Provided by: libmarpa-r2-perl_2.086000~dfsg-8_amd64 bug

NAME

       Marpa::R2 - Release 2 of Marpa

Synopsis

           use Marpa::R2;

           my $dsl = <<'END_OF_DSL';
           :default ::= action => [name,values]
           lexeme default = latm => 1

           Expression ::= Term action => ::first
           Term ::=
                 Factor action => ::first
               | Term '+' Term action => do_add
           Factor ::=
                 Number action => ::first
               | Factor '*' Factor action => do_multiply
           Number ~ digits
           digits ~ [\d]+
           :discard ~ whitespace
           whitespace ~ [\s]+
           END_OF_DSL

           my $grammar = Marpa::R2::Scanless::G->new( { source => \$dsl } );
           my $recce = Marpa::R2::Scanless::R->new(
               { grammar => $grammar, semantics_package => 'My_Actions' } );
           my $input = '42 * 1 + 7';
           $recce->read( \$input );

           my $value_ref = $recce->value;
           my $value = $value_ref ? ${$value_ref} : 'No Parse';

           sub My_Actions::do_add {
               my ( undef, $t1, undef, $t2 ) = @_;
               return $t1 + $t2;
           }

           sub My_Actions::do_multiply {
               my ( undef, $t1, undef, $t2 ) = @_;
               return $t1 * $t2;
           }

Description

   Overview
       Marpa parses any language whose grammar can be written in BNF.  That includes recursive
       grammars, ambiguous grammars, infinitely ambiguous grammars and grammars with useless or
       empty productions.  Marpa does both left- and right-recursion in linear time -- in fact if
       a grammar is in any class currently in practical use, Marpa will parse it in linear time.

       This document centers around a short tutorial of the Scanless interface (SLIF).  This is
       the interface most suitable for beginners.  The SLIF is the most suitable interface for
       most advanced uses as well.

A simple calculator

       The synopsis shows the code for an extremely simple calculator.  It handles only addition
       and multiplication of integers.  The sections which follow explain, line by line, how it
       works.  The explanation will assume that the reader understands BNF and the basics of
       grammars -- what rules are, what symbols are, what the start symbol of a grammar is, etc.

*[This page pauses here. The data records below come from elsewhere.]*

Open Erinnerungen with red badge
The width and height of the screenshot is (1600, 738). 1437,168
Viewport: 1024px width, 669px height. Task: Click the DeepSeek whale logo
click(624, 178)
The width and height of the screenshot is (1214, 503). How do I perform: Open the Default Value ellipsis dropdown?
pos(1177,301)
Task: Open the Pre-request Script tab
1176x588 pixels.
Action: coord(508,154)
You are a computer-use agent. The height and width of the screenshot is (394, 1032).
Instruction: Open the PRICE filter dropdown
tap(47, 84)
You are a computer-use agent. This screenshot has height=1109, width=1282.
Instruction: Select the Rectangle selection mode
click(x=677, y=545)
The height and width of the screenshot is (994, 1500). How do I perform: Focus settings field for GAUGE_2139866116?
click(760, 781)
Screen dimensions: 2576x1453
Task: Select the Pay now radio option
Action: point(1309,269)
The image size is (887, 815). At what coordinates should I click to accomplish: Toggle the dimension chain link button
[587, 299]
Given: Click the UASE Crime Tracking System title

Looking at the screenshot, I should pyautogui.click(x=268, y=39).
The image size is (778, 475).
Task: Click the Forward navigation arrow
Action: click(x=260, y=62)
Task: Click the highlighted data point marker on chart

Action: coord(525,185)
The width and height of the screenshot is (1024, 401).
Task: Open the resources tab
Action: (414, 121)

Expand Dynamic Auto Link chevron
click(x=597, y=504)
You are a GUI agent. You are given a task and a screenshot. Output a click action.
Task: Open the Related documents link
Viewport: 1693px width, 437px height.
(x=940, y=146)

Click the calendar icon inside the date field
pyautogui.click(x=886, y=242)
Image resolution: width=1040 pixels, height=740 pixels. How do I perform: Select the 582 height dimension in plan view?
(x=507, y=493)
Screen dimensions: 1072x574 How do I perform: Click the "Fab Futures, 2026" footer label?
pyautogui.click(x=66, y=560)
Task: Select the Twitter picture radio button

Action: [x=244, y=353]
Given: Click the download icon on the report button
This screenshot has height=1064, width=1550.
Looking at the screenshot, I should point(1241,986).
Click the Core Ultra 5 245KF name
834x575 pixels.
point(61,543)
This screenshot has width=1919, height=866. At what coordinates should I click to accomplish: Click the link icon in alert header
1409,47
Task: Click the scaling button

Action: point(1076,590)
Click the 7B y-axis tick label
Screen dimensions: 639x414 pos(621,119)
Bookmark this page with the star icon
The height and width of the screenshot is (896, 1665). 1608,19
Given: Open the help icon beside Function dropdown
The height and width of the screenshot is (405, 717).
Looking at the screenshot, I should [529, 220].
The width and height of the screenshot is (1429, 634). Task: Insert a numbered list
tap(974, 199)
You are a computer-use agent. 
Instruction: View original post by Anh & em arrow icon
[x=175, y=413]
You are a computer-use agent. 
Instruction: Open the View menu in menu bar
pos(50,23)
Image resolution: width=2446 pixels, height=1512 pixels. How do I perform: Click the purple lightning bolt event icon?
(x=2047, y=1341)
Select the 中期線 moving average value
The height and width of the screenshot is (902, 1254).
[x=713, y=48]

   Marpa::R2::Scanless::G::new
           my $dsl = <<'END_OF_DSL';
           :default ::= action => [name,values]
           lexeme default = latm => 1

           Expression ::= Term action => ::first
           Term ::=
                 Factor action => ::first
               | Term '+' Term action => do_add
           Factor ::=
                 Number action => ::first
               | Factor '*' Factor action => do_multiply
           Number ~ digits
           digits ~ [\d]+
           :discard ~ whitespace
           whitespace ~ [\s]+
           END_OF_DSL

           my $grammar = Marpa::R2::Scanless::G->new( { source => \$dsl } );

       The code first creates a new SLIF grammar.  SLIF grammars are "Marpa::R2::Scanless:G"
       objects.  They are created with the Marpa::R2::Scanless:G::new constructor.  The arguments
       to Marpa::R2::Scanless::G::new are references to hashes of named arguments.  In the
       key/value pairs of these hashes, the hash key is the name of the argument, and the hash
       value is the value of the named argument.

       In the example, there is only one named argument to the SLIF grammar constructor:
       "source".  The value of "source" must be a reference to a string in the SLIF's domain-
       specific language (DSL).  In this example, the DSL consists of several rules and pseudo-
       rules.

   The default pseudo-rule
           :default ::= action => [name,values]
           lexeme default = latm => 1

       These two lines set useful defaults.  The first sets a default semantics, one which is
       especially useful for development.  This is a finished script, so the default semantics is
       not used much.  We'll talk about this more when we discuss semantics at the end.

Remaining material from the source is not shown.